Beginning at the line containing "Click the Order # field label" in the material below and ending at the line containing "This screenshot has width=1280, height=486.", return each line exactly and add nothing.

-- Opening Marker --

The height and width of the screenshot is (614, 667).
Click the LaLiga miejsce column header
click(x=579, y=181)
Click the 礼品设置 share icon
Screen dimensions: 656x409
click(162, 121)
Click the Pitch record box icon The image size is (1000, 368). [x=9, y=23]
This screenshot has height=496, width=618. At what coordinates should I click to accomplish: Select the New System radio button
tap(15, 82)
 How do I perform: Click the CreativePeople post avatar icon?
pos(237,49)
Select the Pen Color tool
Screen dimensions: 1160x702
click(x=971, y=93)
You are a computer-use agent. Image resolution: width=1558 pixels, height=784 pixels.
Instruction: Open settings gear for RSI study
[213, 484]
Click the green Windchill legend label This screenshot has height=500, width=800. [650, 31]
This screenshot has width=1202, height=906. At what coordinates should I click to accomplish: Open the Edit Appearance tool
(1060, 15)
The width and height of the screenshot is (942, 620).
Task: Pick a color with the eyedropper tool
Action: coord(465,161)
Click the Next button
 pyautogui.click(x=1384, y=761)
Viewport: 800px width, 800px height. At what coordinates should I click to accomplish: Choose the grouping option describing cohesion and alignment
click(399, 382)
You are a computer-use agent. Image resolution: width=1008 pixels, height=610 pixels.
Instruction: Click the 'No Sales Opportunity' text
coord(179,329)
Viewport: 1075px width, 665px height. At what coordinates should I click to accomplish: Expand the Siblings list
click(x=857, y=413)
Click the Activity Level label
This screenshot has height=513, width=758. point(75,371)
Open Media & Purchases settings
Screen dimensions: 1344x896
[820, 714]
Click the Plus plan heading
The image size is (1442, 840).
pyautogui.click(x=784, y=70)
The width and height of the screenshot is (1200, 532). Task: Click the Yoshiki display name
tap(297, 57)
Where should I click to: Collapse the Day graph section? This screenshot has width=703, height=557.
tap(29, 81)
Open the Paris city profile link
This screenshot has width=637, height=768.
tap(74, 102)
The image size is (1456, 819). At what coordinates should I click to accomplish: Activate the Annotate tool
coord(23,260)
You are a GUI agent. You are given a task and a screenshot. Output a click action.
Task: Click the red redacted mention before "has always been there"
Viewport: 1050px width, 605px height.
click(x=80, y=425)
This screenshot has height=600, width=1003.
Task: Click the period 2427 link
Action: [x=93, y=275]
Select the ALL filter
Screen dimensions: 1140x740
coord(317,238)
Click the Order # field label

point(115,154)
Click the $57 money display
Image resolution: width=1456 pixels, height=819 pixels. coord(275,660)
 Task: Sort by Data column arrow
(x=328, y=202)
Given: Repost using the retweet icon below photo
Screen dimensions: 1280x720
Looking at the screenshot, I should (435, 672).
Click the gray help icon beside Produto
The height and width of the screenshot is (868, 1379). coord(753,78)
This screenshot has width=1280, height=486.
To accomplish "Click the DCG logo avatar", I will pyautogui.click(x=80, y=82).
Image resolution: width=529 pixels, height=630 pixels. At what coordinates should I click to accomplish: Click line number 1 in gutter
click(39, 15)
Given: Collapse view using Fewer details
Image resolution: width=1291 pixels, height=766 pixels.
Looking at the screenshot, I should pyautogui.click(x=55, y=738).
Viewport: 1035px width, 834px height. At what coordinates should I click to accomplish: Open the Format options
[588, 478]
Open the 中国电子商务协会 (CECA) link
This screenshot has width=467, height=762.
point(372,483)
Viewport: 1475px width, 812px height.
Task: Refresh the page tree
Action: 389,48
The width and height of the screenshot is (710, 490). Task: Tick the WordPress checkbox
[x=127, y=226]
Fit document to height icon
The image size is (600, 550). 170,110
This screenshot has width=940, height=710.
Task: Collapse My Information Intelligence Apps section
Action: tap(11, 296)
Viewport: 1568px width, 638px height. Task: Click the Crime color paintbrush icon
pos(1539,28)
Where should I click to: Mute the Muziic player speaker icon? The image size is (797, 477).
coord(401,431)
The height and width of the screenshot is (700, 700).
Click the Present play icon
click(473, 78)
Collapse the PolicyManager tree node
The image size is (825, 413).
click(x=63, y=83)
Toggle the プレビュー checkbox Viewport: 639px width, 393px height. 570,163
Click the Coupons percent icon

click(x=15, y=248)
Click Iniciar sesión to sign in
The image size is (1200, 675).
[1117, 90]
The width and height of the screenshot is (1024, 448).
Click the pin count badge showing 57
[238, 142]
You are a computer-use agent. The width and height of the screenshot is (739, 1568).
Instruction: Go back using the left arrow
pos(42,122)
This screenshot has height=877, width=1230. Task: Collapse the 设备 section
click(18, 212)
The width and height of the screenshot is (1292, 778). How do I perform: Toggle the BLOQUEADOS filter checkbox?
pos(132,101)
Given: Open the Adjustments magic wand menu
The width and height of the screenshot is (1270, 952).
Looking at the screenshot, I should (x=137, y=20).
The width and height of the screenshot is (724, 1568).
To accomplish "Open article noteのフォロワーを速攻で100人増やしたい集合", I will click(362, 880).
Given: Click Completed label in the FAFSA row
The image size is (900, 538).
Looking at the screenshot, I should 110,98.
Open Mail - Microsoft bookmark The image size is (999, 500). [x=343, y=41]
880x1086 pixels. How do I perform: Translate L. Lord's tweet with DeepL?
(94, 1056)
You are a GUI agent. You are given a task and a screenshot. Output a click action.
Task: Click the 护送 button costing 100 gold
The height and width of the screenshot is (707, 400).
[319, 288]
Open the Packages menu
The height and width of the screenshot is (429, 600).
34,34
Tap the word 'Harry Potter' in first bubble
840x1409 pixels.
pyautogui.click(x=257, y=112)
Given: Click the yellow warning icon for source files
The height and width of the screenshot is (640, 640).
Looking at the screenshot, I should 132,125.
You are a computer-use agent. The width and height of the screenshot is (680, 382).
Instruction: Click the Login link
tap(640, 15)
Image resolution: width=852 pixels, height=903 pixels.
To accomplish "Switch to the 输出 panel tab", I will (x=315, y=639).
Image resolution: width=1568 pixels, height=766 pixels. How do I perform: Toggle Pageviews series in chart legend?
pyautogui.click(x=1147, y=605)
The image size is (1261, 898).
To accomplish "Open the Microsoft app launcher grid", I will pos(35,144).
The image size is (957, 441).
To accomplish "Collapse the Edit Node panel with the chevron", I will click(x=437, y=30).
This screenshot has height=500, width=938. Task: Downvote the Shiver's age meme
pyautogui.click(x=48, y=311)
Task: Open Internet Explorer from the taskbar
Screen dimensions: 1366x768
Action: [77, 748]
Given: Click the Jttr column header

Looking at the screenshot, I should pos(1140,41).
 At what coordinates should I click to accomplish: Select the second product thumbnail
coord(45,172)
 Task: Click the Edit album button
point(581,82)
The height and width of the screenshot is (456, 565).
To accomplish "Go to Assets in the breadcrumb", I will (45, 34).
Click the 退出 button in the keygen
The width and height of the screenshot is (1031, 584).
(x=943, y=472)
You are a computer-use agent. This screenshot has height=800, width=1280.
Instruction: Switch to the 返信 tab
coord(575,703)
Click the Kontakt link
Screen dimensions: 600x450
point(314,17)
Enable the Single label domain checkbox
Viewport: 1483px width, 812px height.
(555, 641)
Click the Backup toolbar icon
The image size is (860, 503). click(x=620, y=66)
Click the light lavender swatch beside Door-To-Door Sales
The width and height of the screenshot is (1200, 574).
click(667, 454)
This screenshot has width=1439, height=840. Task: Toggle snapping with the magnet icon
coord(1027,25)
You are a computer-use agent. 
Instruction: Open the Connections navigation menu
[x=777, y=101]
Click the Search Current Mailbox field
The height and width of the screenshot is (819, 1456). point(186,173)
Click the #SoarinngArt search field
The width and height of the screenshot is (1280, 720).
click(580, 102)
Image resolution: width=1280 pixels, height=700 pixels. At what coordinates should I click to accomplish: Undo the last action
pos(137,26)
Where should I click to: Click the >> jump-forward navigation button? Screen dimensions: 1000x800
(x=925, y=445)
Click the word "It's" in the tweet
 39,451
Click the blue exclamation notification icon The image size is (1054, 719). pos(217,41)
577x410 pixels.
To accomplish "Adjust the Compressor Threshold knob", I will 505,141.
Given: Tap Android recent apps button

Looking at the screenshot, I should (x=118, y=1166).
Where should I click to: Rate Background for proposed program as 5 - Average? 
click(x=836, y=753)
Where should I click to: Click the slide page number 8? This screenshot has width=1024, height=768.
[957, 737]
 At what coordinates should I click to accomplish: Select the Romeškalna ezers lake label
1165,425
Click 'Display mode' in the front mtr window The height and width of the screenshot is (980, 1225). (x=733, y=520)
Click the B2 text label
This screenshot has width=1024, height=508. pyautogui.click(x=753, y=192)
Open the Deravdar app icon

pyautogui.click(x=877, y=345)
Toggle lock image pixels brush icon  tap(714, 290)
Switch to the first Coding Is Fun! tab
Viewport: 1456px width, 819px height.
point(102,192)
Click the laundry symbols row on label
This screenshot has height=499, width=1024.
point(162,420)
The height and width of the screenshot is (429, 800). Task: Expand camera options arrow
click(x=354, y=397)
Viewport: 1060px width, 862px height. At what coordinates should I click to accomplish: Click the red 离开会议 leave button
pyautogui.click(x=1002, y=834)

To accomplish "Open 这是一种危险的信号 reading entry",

-- Closing Marker --

■ RESULT OF THIS TASK ■
Click the Order # field label

point(115,154)
Click the $57 money display
Image resolution: width=1456 pixels, height=819 pixels. coord(275,660)
 Task: Sort by Data column arrow
(x=328, y=202)
Given: Repost using the retweet icon below photo
Screen dimensions: 1280x720
Looking at the screenshot, I should (435, 672).
Click the gray help icon beside Produto
The height and width of the screenshot is (868, 1379). coord(753,78)
This screenshot has width=1280, height=486.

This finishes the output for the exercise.